Bonnor also found that people are more likely to have casual and wearable clothes outside their homes. In order to meet their needs to look presentable and feel comfortable, she designed pajamas that could be worn outside for short-time casual work.

"We want our sleepwear to be more than pajamas, because when you factor cost per wear, you're getting more value out of the garment, and it is more comfortable and versatile now. You can wear it to bed, to the beach, to lunch."

2020 was also a potential period for Katya Komarova and her leather bags.

"It was a very difficult year, my brand was actually so inexperienced before, but it underwent a lot of development, because I was collaborating with other brands," Komarova told Xinhua.
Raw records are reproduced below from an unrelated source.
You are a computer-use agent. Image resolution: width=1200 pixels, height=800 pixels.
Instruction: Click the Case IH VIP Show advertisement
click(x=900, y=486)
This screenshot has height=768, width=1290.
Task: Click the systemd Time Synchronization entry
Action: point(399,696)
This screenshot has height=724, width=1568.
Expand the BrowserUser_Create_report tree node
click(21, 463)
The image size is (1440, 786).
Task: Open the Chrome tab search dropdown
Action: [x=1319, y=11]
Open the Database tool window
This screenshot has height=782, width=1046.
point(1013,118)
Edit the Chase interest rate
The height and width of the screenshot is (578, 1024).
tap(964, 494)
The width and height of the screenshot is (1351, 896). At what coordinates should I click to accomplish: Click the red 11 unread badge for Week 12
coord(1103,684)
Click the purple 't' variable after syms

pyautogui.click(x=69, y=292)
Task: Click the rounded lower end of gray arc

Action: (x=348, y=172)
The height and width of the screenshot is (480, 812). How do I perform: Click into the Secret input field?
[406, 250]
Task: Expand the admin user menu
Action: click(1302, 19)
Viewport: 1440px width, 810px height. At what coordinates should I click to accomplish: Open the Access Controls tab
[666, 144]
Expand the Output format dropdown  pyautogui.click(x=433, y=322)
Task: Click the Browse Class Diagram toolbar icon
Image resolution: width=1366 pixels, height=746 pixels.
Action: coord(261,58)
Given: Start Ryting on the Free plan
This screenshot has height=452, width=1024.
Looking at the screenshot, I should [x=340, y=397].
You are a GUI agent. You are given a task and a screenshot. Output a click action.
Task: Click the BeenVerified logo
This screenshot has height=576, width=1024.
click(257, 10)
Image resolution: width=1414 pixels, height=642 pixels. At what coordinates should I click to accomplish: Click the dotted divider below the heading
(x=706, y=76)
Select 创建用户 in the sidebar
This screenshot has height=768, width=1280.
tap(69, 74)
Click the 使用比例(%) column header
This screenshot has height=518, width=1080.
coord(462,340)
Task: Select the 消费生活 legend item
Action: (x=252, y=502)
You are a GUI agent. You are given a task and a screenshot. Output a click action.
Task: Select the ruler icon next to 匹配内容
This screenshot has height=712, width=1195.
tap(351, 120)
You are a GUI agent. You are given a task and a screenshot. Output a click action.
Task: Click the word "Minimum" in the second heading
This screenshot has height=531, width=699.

The label has achieved its growth and driven transformation by cooperating with clothing brands, Morrison and Banded Together, creating more exclusive colors for her iconic leather bag designs. The rich tones of wine, chocolate and olive are in line with Komarova's aesthetic, proving to be ideal for its partners' creative direction and expanded its target demographics.

Komarova said the collaboration and support in the industry expanded her brand in the Australian market during the challenging period. She has debuted a new modernized and fresh version of their logo to reflect the brand's evolution over the past six years.

"It is a win-win solution," she said. 

Meanwhile, the lockdown measures accelerated the shift from physical to online retail, and an increasing number of fashion brands or platforms are trying to create online experiences to provide similar levels of customer service as in-store.

"We used the body scanning to enable retailers to produce and send garments to fit that person," said Garo Iskenderian, general manager from Daniel Avakian. 

"Customers just need to simply input their basic information and use a smartphone to scan their bodies, and that technology can enable us to produce garments, which has already been applied now."

Eric Berchtold, CEO of the Sydney-based brand the Iconic, said the functions of customization and personalization from artificial intelligent have also been used in the platform to help predict the consumers' size and preferences based on their purchase and return history, and the size they are in other brands.

"There are all sorts of other visualization tools that we use that you can actually just use with your own mobile phone. Have a look at what a different sneaker might look like on your phone, because that's actually something that people like to do in store," Berchtold said. 

In response to the impression of Australia's fashion in 2021, most designers used the word "resilient."

Iskenderian said despite all the difficulties of the last nine months, there has been a "very strong and resilient growth" in the industry.